Provided information:
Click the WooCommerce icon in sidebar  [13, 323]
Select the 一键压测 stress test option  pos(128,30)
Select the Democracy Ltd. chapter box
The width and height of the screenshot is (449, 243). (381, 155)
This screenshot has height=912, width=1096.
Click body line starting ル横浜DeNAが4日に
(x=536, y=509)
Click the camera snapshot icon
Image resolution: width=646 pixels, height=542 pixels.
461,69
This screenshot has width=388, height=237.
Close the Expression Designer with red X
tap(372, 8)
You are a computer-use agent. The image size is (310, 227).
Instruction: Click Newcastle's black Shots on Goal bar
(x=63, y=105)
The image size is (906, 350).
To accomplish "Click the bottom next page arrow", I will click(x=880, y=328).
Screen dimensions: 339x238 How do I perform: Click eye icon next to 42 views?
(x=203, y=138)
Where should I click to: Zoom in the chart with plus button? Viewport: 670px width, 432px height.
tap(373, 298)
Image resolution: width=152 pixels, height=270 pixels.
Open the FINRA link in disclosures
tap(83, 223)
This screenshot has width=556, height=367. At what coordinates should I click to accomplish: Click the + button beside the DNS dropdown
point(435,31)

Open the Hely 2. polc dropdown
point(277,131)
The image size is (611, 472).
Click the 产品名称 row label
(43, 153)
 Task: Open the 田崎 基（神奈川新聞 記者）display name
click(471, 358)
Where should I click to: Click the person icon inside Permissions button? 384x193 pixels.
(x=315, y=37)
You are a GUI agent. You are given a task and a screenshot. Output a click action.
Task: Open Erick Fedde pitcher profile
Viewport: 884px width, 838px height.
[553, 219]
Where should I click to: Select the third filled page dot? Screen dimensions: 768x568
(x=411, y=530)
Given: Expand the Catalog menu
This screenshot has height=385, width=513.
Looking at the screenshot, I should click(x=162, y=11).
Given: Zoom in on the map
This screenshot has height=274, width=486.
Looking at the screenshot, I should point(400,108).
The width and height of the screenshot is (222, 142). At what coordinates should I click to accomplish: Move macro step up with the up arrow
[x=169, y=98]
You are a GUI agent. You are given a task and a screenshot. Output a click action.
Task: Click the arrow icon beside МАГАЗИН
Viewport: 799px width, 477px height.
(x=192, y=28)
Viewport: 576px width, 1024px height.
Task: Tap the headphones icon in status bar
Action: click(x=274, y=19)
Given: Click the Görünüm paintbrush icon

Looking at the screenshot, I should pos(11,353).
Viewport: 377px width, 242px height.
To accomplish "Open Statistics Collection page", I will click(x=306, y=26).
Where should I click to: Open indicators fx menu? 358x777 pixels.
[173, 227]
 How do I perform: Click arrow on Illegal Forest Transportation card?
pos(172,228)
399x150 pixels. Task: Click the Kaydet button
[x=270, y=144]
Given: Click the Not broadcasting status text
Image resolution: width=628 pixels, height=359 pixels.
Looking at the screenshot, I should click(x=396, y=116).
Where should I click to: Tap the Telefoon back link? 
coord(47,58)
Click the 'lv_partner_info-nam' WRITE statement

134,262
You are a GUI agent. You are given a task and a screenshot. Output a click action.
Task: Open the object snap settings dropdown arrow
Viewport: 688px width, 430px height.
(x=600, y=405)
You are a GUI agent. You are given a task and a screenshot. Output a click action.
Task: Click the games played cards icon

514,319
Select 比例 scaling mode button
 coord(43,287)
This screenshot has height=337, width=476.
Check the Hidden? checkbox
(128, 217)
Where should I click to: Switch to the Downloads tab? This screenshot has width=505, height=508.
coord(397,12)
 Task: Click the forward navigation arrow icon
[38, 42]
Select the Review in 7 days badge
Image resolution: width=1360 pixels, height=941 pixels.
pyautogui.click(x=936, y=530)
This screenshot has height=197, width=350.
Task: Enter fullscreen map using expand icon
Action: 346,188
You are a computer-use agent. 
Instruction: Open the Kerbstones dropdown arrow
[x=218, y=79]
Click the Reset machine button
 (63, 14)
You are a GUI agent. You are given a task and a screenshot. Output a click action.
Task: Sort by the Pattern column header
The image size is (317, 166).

Problem to solve:
In full and without alteration, output the listing.

Exercise output:
Click the WooCommerce icon in sidebar  [13, 323]
Select the 一键压测 stress test option  pos(128,30)
Select the Democracy Ltd. chapter box
The width and height of the screenshot is (449, 243). (381, 155)
This screenshot has height=912, width=1096.
Click body line starting ル横浜DeNAが4日に
(x=536, y=509)
Click the camera snapshot icon
Image resolution: width=646 pixels, height=542 pixels.
461,69
This screenshot has width=388, height=237.
Close the Expression Designer with red X
tap(372, 8)
You are a computer-use agent. The image size is (310, 227).
Instruction: Click Newcastle's black Shots on Goal bar
(x=63, y=105)
The image size is (906, 350).
To accomplish "Click the bottom next page arrow", I will click(x=880, y=328).
Screen dimensions: 339x238 How do I perform: Click eye icon next to 42 views?
(x=203, y=138)
Where should I click to: Zoom in the chart with plus button? Viewport: 670px width, 432px height.
tap(373, 298)
Image resolution: width=152 pixels, height=270 pixels.
Open the FINRA link in disclosures
tap(83, 223)
This screenshot has width=556, height=367. At what coordinates should I click to accomplish: Click the + button beside the DNS dropdown
point(435,31)

Open the Hely 2. polc dropdown
point(277,131)
The image size is (611, 472).
Click the 产品名称 row label
(43, 153)
 Task: Open the 田崎 基（神奈川新聞 記者）display name
click(471, 358)
Where should I click to: Click the person icon inside Permissions button? 384x193 pixels.
(x=315, y=37)
You are a GUI agent. You are given a task and a screenshot. Output a click action.
Task: Open Erick Fedde pitcher profile
Viewport: 884px width, 838px height.
[553, 219]
Where should I click to: Select the third filled page dot? Screen dimensions: 768x568
(x=411, y=530)
Given: Expand the Catalog menu
This screenshot has height=385, width=513.
Looking at the screenshot, I should click(x=162, y=11).
Given: Zoom in on the map
This screenshot has height=274, width=486.
Looking at the screenshot, I should point(400,108).
The width and height of the screenshot is (222, 142). At what coordinates should I click to accomplish: Move macro step up with the up arrow
[x=169, y=98]
You are a GUI agent. You are given a task and a screenshot. Output a click action.
Task: Click the arrow icon beside МАГАЗИН
Viewport: 799px width, 477px height.
(x=192, y=28)
Viewport: 576px width, 1024px height.
Task: Tap the headphones icon in status bar
Action: click(x=274, y=19)
Given: Click the Görünüm paintbrush icon

Looking at the screenshot, I should pos(11,353).
Viewport: 377px width, 242px height.
To accomplish "Open Statistics Collection page", I will click(x=306, y=26).
Where should I click to: Open indicators fx menu? 358x777 pixels.
[173, 227]
 How do I perform: Click arrow on Illegal Forest Transportation card?
pos(172,228)
399x150 pixels. Task: Click the Kaydet button
[x=270, y=144]
Given: Click the Not broadcasting status text
Image resolution: width=628 pixels, height=359 pixels.
Looking at the screenshot, I should click(x=396, y=116).
Where should I click to: Tap the Telefoon back link? 
coord(47,58)
Click the 'lv_partner_info-nam' WRITE statement

134,262
You are a GUI agent. You are given a task and a screenshot. Output a click action.
Task: Open the object snap settings dropdown arrow
Viewport: 688px width, 430px height.
(x=600, y=405)
You are a GUI agent. You are given a task and a screenshot. Output a click action.
Task: Click the games played cards icon

514,319
Select 比例 scaling mode button
 coord(43,287)
This screenshot has height=337, width=476.
Check the Hidden? checkbox
(128, 217)
Where should I click to: Switch to the Downloads tab? This screenshot has width=505, height=508.
coord(397,12)
 Task: Click the forward navigation arrow icon
[38, 42]
Select the Review in 7 days badge
Image resolution: width=1360 pixels, height=941 pixels.
pyautogui.click(x=936, y=530)
This screenshot has height=197, width=350.
Task: Enter fullscreen map using expand icon
Action: 346,188
You are a computer-use agent. 
Instruction: Open the Kerbstones dropdown arrow
[x=218, y=79]
Click the Reset machine button
 (63, 14)
You are a GUI agent. You are given a task and a screenshot. Output a click action.
Task: Sort by the Pattern column header
The image size is (317, 166).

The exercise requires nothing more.